'The Croods: A New Age' Review: An Unremarkable Sequel Best Viewed from the Safety of VOD

2020 has been a year of incalculable oddities, and somewhere fairly high up on the list has to be the very existence of The Croods: A New Age. It’s been nearly eight years since the arrival of the first Croods film, which made a decent enough splash at the box office (primarily internationally) to spawn this long-gestating follow-up. But unlike the other DreamWorks Animation release from 2020, Trolls World Tour, you won’t be able to rent A New Age on VOD instantly. No, if you and the family are just jonesing for some new entertainment this holiday weekend, you’ll have to brave the theaters amidst skyrocketing cases in a still very real pandemic situation. Wonder Woman 1984? It’s going to be available on HBO Max this Christmas, the same day it’s in theaters. Soul? Just straight to streaming on Disney+.

But no, The Croods: A New Age is the one you can rush out to see in theaters. There’s not much reason why you should, though.

Even if the pandemic wasn’t a thing, this second Croods would be a head-scratcher. Its decent success aside, the original film is arguably forgotten enough that the second film has to open with one of its characters catching us up on the story. The Crood family spent the first film searching for Tomorrow, some fabled place that would be a safe haven from all sorts of monstrous animals that want to destroy these cave people. 

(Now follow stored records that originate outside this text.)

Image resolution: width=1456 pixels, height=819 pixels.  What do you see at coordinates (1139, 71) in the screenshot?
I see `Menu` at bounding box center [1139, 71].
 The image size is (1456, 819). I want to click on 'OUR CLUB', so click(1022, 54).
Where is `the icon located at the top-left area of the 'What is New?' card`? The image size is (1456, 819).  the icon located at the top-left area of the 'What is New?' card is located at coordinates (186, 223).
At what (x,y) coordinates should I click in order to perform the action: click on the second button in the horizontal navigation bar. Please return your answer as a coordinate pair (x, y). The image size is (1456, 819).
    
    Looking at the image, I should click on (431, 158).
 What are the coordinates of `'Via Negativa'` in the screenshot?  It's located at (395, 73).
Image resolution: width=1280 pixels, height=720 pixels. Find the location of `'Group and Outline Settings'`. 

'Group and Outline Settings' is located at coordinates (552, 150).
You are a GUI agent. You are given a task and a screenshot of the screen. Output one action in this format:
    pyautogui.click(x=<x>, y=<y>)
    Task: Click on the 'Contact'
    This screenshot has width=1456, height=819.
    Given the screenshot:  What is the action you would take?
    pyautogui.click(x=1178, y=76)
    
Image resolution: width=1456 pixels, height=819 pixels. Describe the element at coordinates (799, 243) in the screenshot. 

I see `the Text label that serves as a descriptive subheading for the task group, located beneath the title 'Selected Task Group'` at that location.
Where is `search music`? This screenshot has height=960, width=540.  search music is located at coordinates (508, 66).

During that film, the eldest Crood child, Eep (voiced by Emma Stone), fell in love with Guy (Ryan Reynolds), to the dismay of her father Grug (Nicolas Cage). Now, all has smoothed over as the family finally achieves its goal. Early on in A New Age, they find Tomorrow, and it really does seem like utopia, a genuine safe haven free of animal attacks or other deathly challenges. But perfection is hard to take, especially since the Croods encounter perfection in the form of the other human family they meet, the Betterman clan. The Betterman parents (Peter Dinklage and Leslie Mann) are obnoxious and condescending, trying to convince Guy to hook up with their daughter (Kelly Marie Tran) instead, and acting dismissive towards the more primitive Croods.

Part of what makes The Croods: A New Age so strange is that it serves as a reminder of how recently DreamWorks Animation seemed like a genuine competitive threat to the computer-animation dominance of Pixar Animation Studios. Pandemic aside, the last few years have been full of rough and rocky patches for DWA; films like Mr. Peabody and Sherman, Home, and Turbo all fell flat at the box office, failing to create insta-franchises the way that Kung Fu Panda, How to Train Your Dragon and Shrek all did. Now, DreamWorks Animation mostly makes TV versions of the films that used to dominate the box office. (The Croods is no different – there was a show released on Netflix between the two features, running for four seasons.) The Croods: A New Age is better than these kinds of also-ran TV series, many of which serve to distract little kids for 20 minutes at time. But it’s just barely better (and for full transparency, this writer received a digital screener viewed in the safety of his own home).

The big reason why A New Age feels so intensely uninspired is simple enough to identify. Where he first film was co-written and co-directed by Chris Sanders, of How to Train Your Dragon and Lilo & Stitch, this film only bears his name among the credits as a co-story writer. Sanders’ anarchic spirit lends a special quality to those films, and it’s keenly missing here. A New Age is at its strongest visually when the animating team is concocting distinctive ways to visualize the neon-hued Tomorrow. (If there is any good reason for you to see this on a big screen, it would simply be to see a lot of the images on a massive screen instead of your HDTV. Still not that good a reason.) The story is fairly rote, a blend of the hoariest Flintstones-esque cliches to fill out a feature-length running time. Will Eep and Guy reconcile? Or will Guy be swayed by the Bettermans to change his whole personality? Will Grug learn to live with the Bettermans? Contain your lack of surprise at the answers.

Aside from the visuals, the only other great joy of The Croods: A New Age is the undeniable fact that even in animation, Nicolas Cage can be gloriously unhinged. Grug is a perpetually frustrated paterfamilias, trying to keep the family together but being frustrated at how quickly they all seem to fit into Tomorrow. The rest of the voice cast is fine without ever feeling like they’re even attempting to match Cage’s energy. (Though how could they?) 

The Croods: A New Age is going through the motions, accomplishing the basic level of work required in pulling off a computer-animated feature. It’s a strange way to celebrate the Thanksgiving holiday, even in a strange year like this. Considering the deal that Universal Pictures – which now distributes DreamWorks Animation films – has struck with major theater chains, this will likely wind up on VOD in about three weeks’ time (and probably, in three months’ time, it’ll be on Peacock). For the desperate, those who just can’t imagine not going to the theater this holiday season, The Croods: A New Age will satisfy the basic need to see something new. 

But only truly extraordinary cinema is appropriate to champion at the moment. And this ain’t it.